Portanto, seja em terrenos incrementais ou territórios revolucionários, inovação não é só brainstorming, inspirações individuais, sugestões randômicas em caixa de ideias. Junto com a aventura do processo, há método, imersão no problema, priorização e comprometimento da organização. Nessa rotatória é que muitas vezes o processo se paralisa, quando essa tarefa anterior não é bem feita e a organização fica à deriva, sem entender seu propósito, sem visão estratégica consistente, sem comunicação clara de expectativas, sem mapas e recursos mínimos para a inovação, sem acompanhamento de metas.
Claro que mapas não podem ser engessados e impedir que inovadores tragam seus questionamentos e ideias durante todo o tempo. É essencial criar um ambiente de liberdade, intraempreendedorismo e colaboração, mas é vital quebrar o mito de que a roleta randômica sem nenhum método é o principal mecanismo da inovação nas organizações.
Escuto gente dizendo que planejamentos e visões de longo prazo foram sepultados. Claro que o mundo é mais fluido, volátil, acelerado, e requer novos modelos, agilidade e flexibilidade. No entanto, é fundamental cultivar visão e planejamento de mais longo prazo para a inovação.

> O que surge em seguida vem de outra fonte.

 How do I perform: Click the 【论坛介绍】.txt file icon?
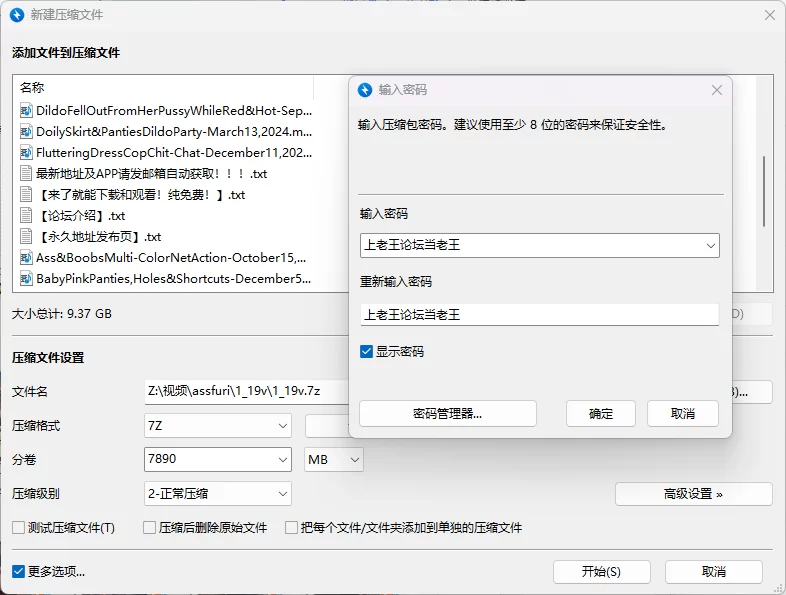pos(27,216)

Como uma empresa como a Eve Air pode desenvolver carros voadores sem cenários e pontes para seu futuro desejável? Como montadoras podem apostar em sua enorme transição para veículos elétricos e autônomos? Como empresas de alimento podem conceber investimentos em produtos mais saudáveis se o horizonte for só trimestral? E as construtoras? As empresas da agroindústria? De games?
Aproveito para perguntar: Quais pontes para o futuro estão sendo construídas em sua organização? Quais tendências estão sendo contempladas nas suas operações? Como é a gestão da construção dessas pontes?

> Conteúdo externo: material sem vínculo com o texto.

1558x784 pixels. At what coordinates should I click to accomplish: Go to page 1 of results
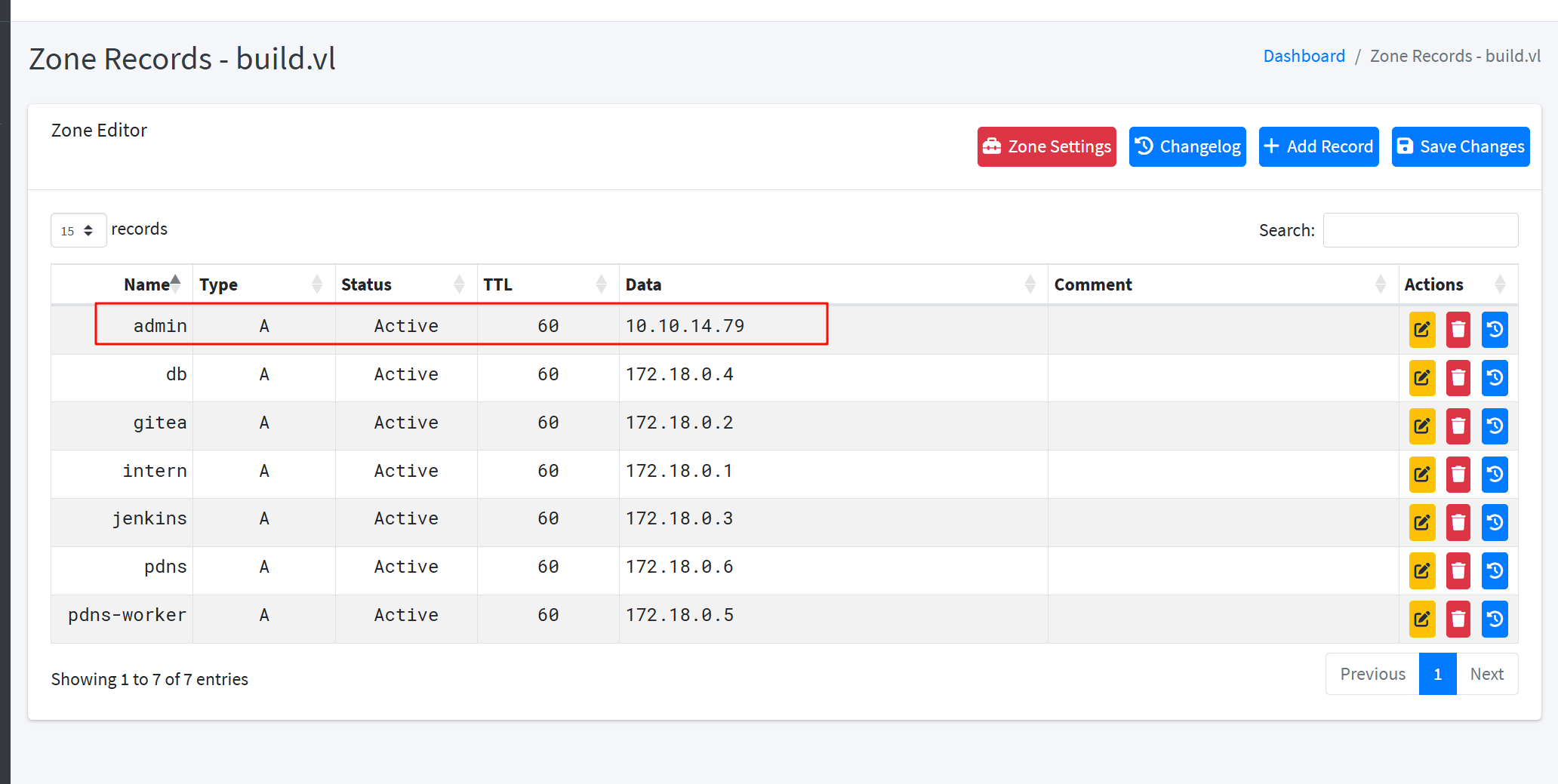pyautogui.click(x=1437, y=674)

Trago ainda para nossa conversa Lenine, grande artista pernambucano. Herdando o pensamento de seu pai, o músico afirma que, antes de realizar qualquer projeto, é necessário responder a 3 perguntas: Para quem? O quê? Por que fazer?

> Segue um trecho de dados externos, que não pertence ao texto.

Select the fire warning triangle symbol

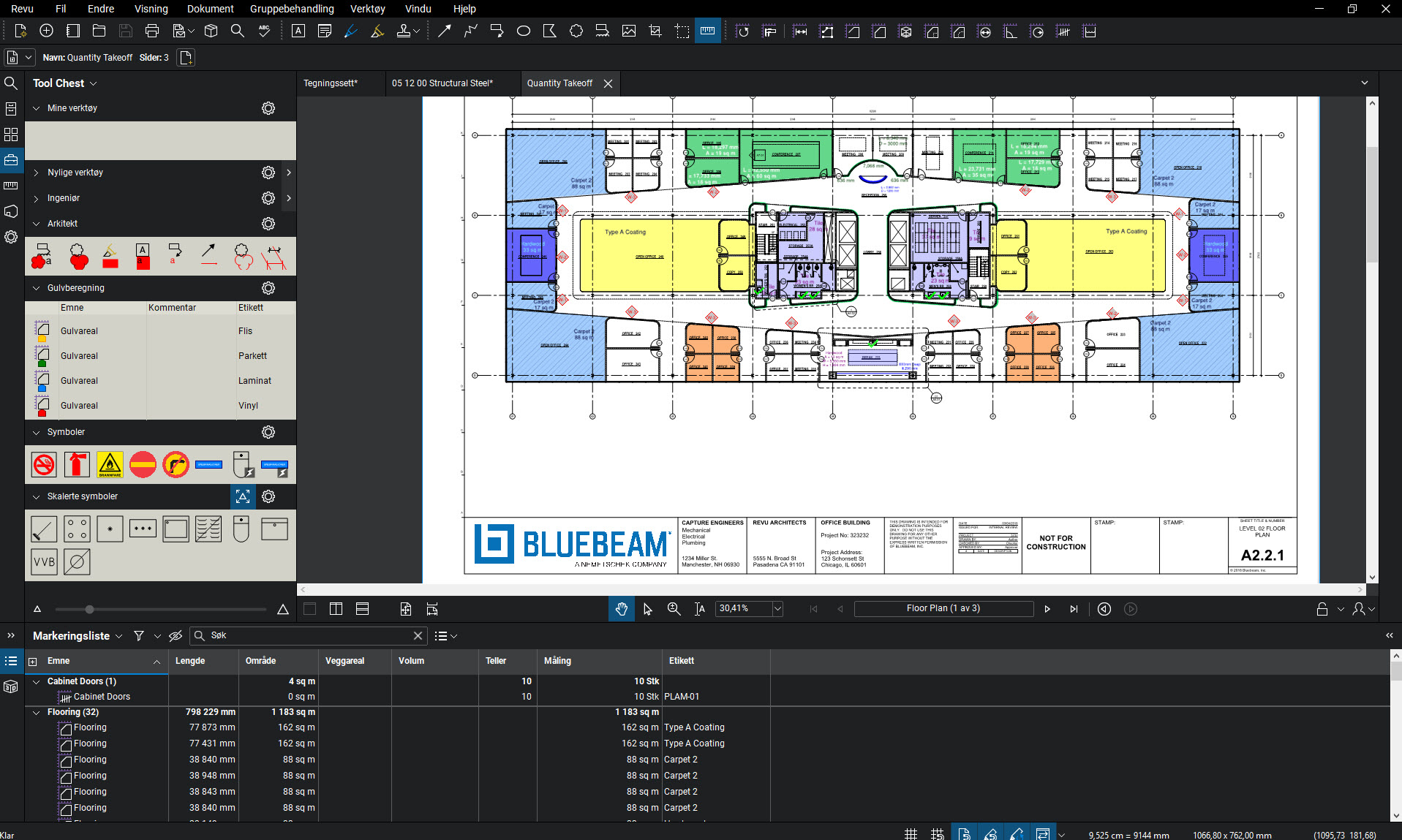pyautogui.click(x=110, y=464)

Essas perguntas centrais costuma ficar esquecidas na arena da inovação. Para quem inovamos quase deixa de ser relevante. Olham para um cliente “sem rosto” cujo grande papel no enredo todo é consumir, engajar, comprar recorrentemente, custar alguns reais para ser adquirido e mantido ao longo da vida.
Por quê inovar? Muitas vezes, a explicação é autocentrada, no game do empreendedor-investidor serial, mas o potencial impacto positivo a ser gerado na vida das pessoas se torna secundário.
A nova economia imita as corporações que também perdem a conexão com os clientes ao se dispersar em gerir seus infinitos indicadores internos. Felizmente, há muitas pessoas em organizações e startups que não perderam a essência. Seguem dançando na batida genuína da inovação, trazendo claro na cabeça o que fazem, para quem suam suas camisas, e por quais razões tiram seus pijamas para romper paradigmas, aprender mais, colaborar, gerando soluções de valor e entusiasmadas para construir pontes para futuros.
Na sua jornada para inovar, lembre-se das 3 perguntas do Lenine: Para quem inovar? Por quê? O que / qual valor gerado pela inovação?
Inovação não é destino. É a jornada para impactar positivamente nossos clientes e a organização, um meio para alcançar nossa visão estratégica, um processo para criação de valor e vantagem competitiva, uma estrada para manter nossa relevância no futuro.